CISOs increasingly assume the next breach is coming. What concerns them most is whether their teams will understand the incident quickly enough to limit the fallout. A recent report by Binalyze looks at how investigation practices are holding up across large US enterprises.
Attackers hold the advantage
84% say a successful breach is inevitable. That belief shapes budgets, staffing plans and expectations during an incident. It also increases pressure to shrink the gap between detection and investigation. Even so, teams wait an average of 8.6 hours before bringing forensics into the response process.
Slow engagement creates cost. Each hour of delay adds about $114,000 to the impact of an attack.

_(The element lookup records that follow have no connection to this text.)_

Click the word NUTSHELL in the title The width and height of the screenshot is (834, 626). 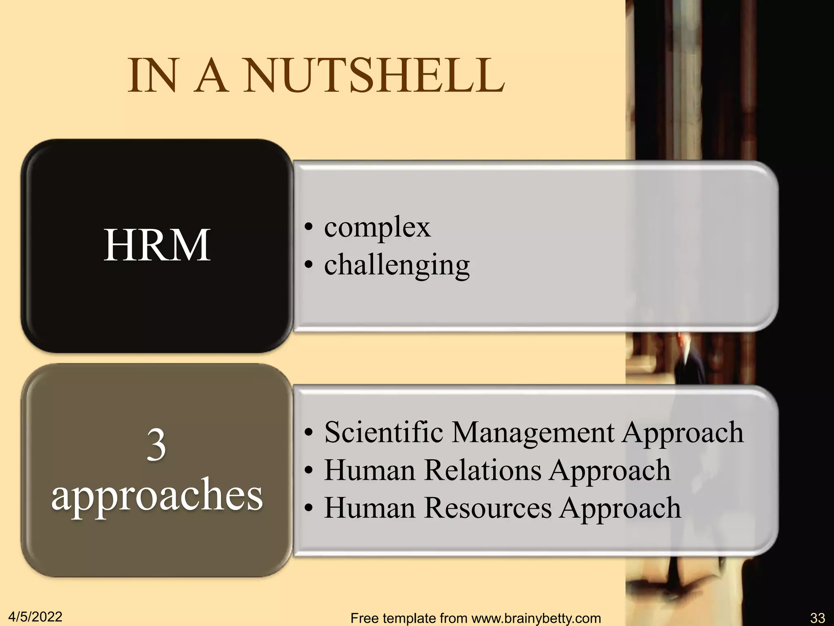[x=375, y=76]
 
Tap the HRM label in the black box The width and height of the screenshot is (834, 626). [x=157, y=245]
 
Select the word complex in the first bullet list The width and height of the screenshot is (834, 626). [x=377, y=227]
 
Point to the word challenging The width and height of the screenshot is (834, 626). [x=397, y=265]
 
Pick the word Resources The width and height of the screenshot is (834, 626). [x=488, y=508]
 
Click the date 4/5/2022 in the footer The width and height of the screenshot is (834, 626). [x=35, y=617]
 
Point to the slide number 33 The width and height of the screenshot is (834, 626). [x=817, y=618]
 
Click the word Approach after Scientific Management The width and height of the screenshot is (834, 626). [x=683, y=433]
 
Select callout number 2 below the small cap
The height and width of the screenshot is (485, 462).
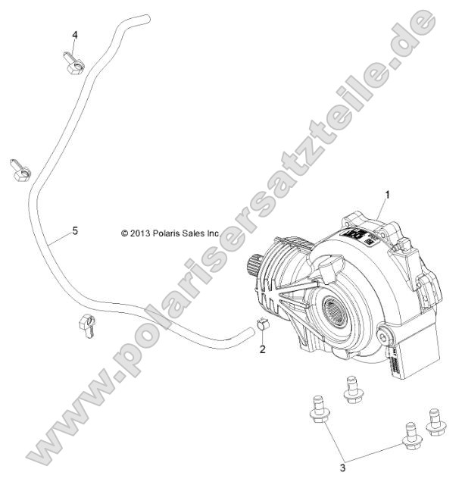pyautogui.click(x=262, y=350)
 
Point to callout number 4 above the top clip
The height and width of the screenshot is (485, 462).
pyautogui.click(x=75, y=35)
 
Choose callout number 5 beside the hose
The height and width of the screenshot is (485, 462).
pyautogui.click(x=74, y=231)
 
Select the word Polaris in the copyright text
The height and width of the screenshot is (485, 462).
pyautogui.click(x=171, y=234)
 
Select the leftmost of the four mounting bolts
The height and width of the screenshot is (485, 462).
pyautogui.click(x=317, y=410)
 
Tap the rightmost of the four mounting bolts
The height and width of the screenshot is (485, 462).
pyautogui.click(x=435, y=421)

The exact number will vary from case to case, but it reflects a shared view across the industry. Response time is a financial risk as much as a technical one.

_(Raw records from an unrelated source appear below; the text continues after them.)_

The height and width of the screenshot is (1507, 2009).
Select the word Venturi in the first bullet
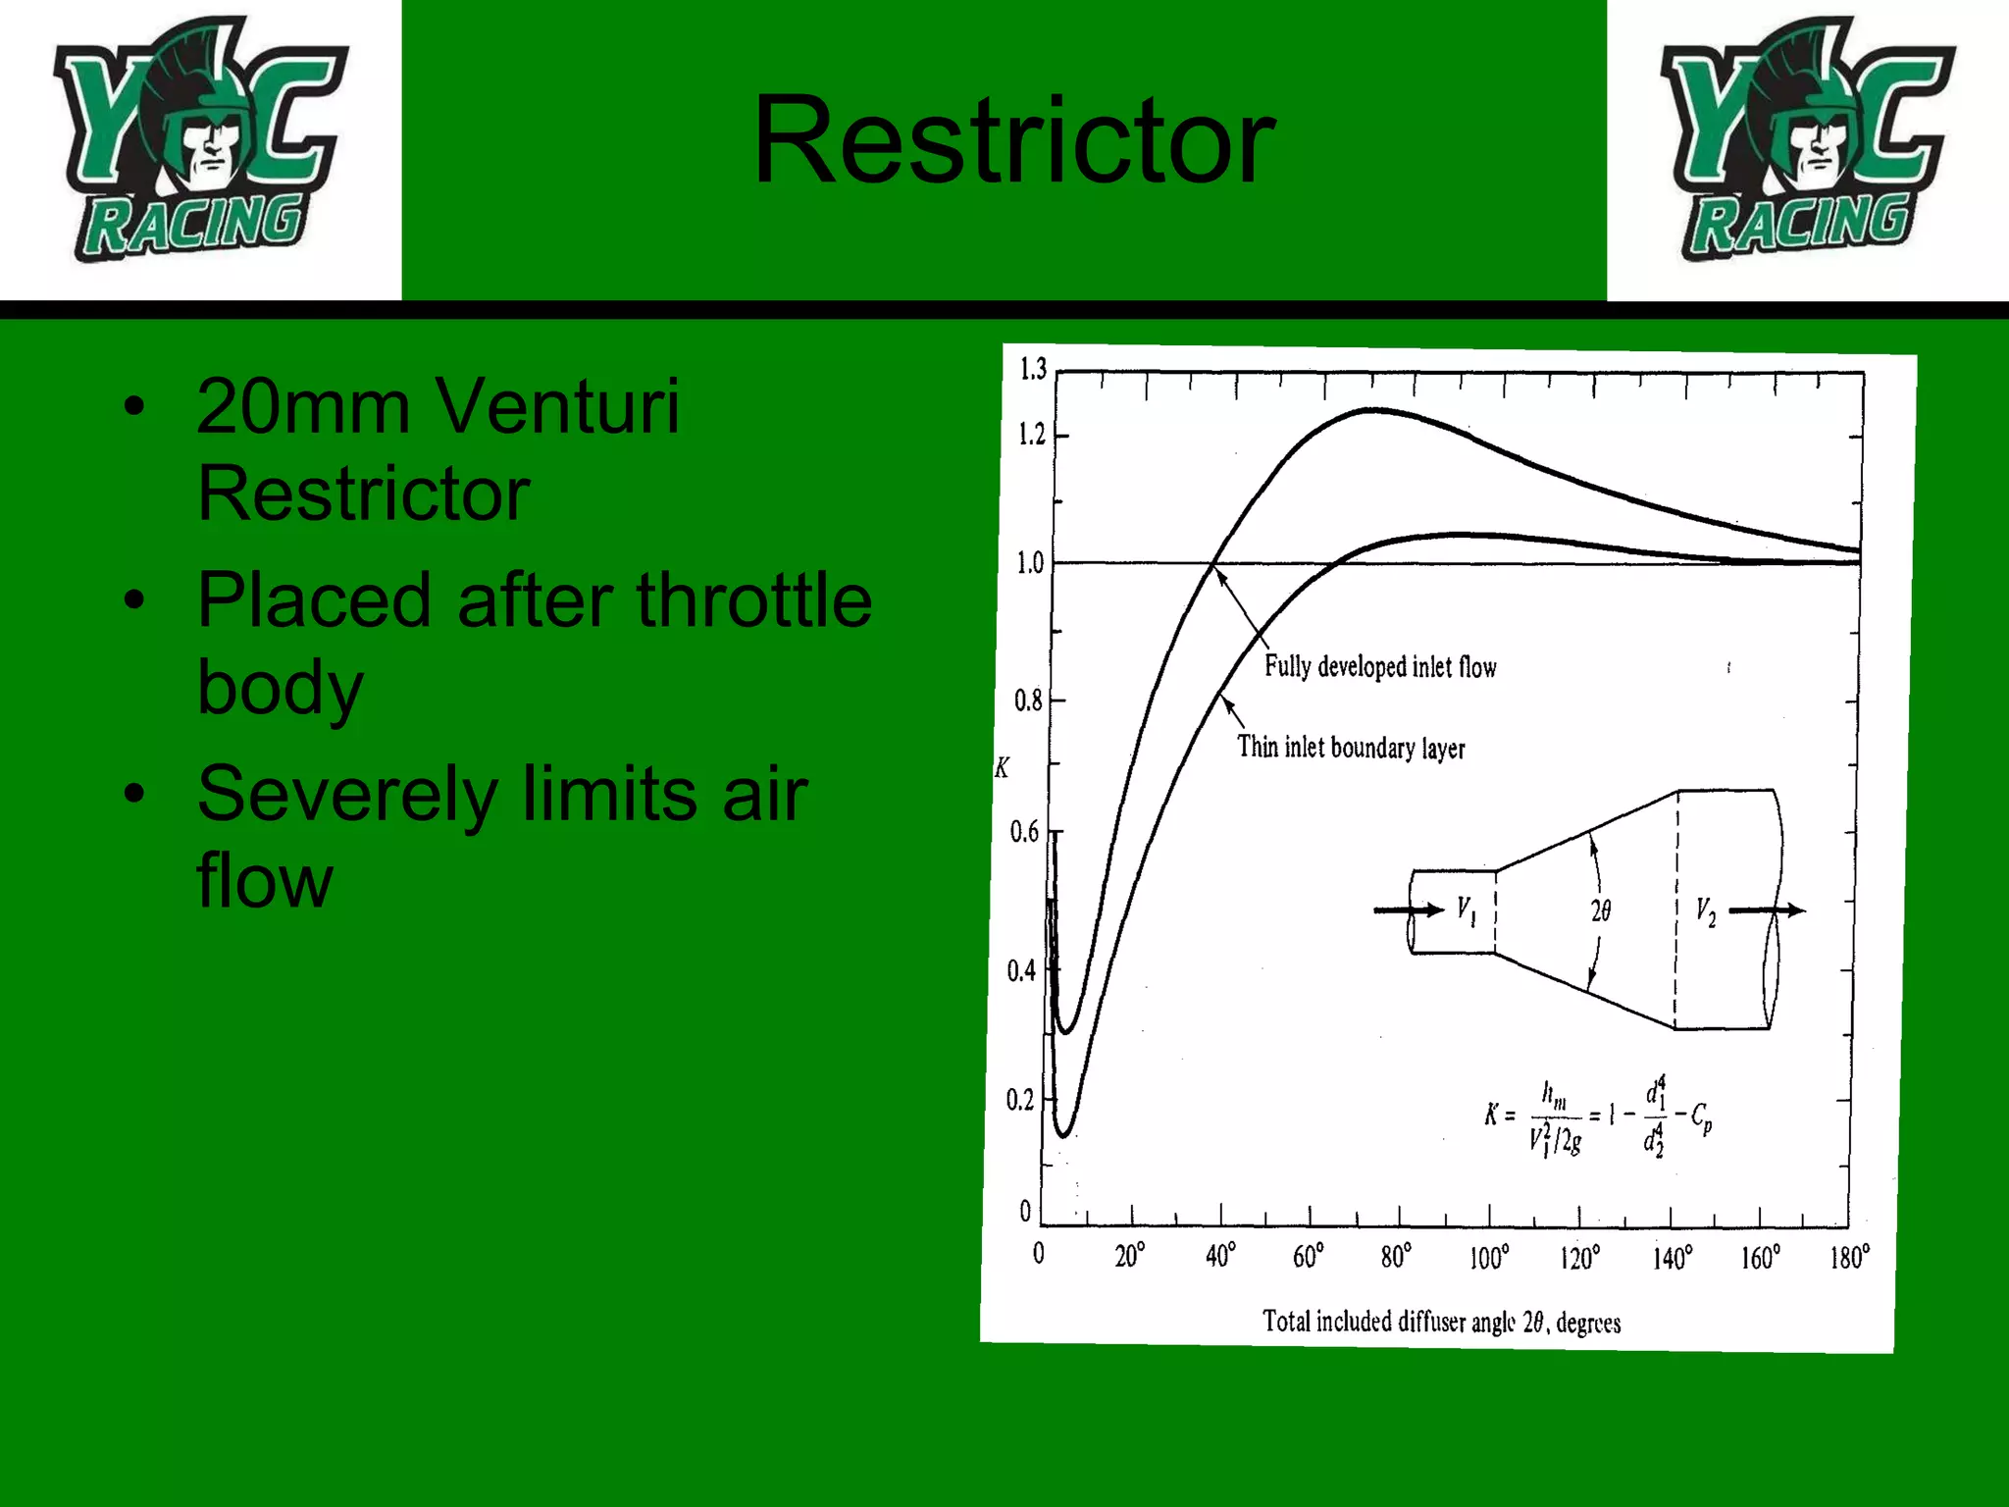click(x=556, y=406)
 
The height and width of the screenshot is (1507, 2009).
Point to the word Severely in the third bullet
click(x=346, y=794)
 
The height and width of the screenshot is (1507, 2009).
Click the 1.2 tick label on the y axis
click(x=1032, y=434)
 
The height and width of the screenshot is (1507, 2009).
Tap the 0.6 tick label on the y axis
click(x=1024, y=833)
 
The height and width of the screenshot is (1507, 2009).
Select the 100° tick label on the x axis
click(x=1488, y=1257)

CISOs also say their organizations struggle to learn from past incidents. The issue is not reluctance. It is a lack of clarity. When teams cannot see what happened, they cannot adjust defenses with certainty.
Crisis management frameworks lag behind reality
Only a minority of CISOs feel confident in their crisis management frameworks. Fewer than half can answer three basic questions during a breach. They are whether the attacker still has access, how the attacker got in and what data was taken. Boards, regulators and insurers expect those answers. They are also essential for containing an incident.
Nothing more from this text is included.